### YOUR OBJECTIVE
Output every record word for word.

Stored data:

==*==

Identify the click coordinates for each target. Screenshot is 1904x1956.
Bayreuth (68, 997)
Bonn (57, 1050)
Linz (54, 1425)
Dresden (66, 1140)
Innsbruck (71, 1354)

==*==

### OUTPUT FOR THIS TASK
Identify the click coordinates for each target. Screenshot is 1904x1956.
Bayreuth (68, 997)
Bonn (57, 1050)
Linz (54, 1425)
Dresden (66, 1140)
Innsbruck (71, 1354)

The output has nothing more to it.